How to Write a Patient Information Sheet

If you're a nurse or physician's assistant in a doctor's office, one of the first procedures you must learn is how to write a patient information sheet. While there are different types of patient information sheets, the most common is the patient intake form, used to record information on new patients. According to Chiro Touch, a maker of software for use in chiropractic offices, patient information sheets are essential to patient management because they make it easy to record details about a patient's medical history and also to retrieve personal information.

Instructions

    • 1

      Enter the patient's contact information. A standard patient intake sheet used by Retina Consultants of Seattle includes the patient's full last and first name, home and mailing addresses, home and cell phone numbers, date of birth, social security number and employer.

    • 2

      Enter insurance information, which identifies who is primarily responsible for paying the fees for treatment.

    • 3

      Include the treatment authorization language that is standard on most patient information sheets. Retina Consultants of Seattle has patients sign a statement attesting that the patient authorizes the doctor to treat her and will pay for any fees connected with the doctor's services. The statement also authorizes the doctor's office to release patient information to third parties covering costs, usually an insurance company.

    • 4

      Note specific information about the chief complaint, the reason the patient came to the doctor.

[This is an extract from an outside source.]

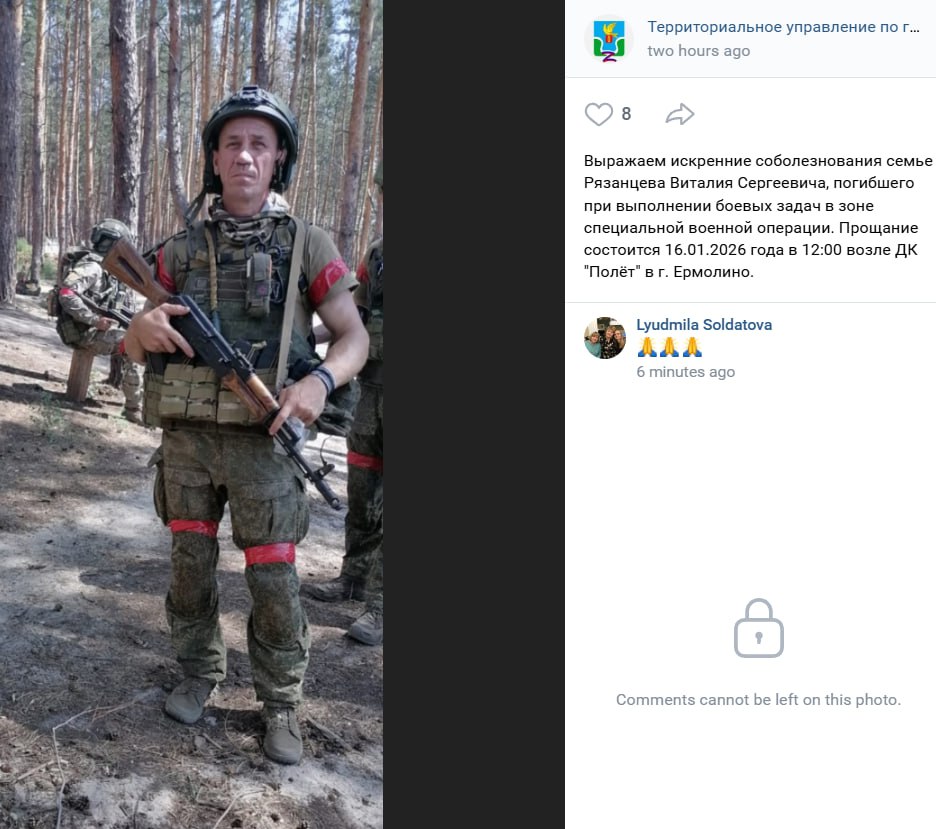The width and height of the screenshot is (936, 829).
Task: Open Lyudmila Soldatova's profile picture
Action: click(605, 338)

Specialists commonly ask for this information. For example, Beckley Family Chiropractic asks patients to rate their pain on a scale, describe the location of the pain and specify when and how the pain started.

    • 5

      Record the patient's medical history. Beckley Family Chiropractic, for example, wants to know whether the patient has previously sought treatment for the chief complaint and if so, who the primary physicians were and whether X-rays, blood tests or bone scans were done for diagnostic purposes.

    • 6

      Record the patient's personal preferences regarding disclosure of medical information. For example, the Center for Dermatology Care asks how the patient prefers to receive medical information (e-mail or phone) and whether the patient authorizes the office to discuss her condition with family members.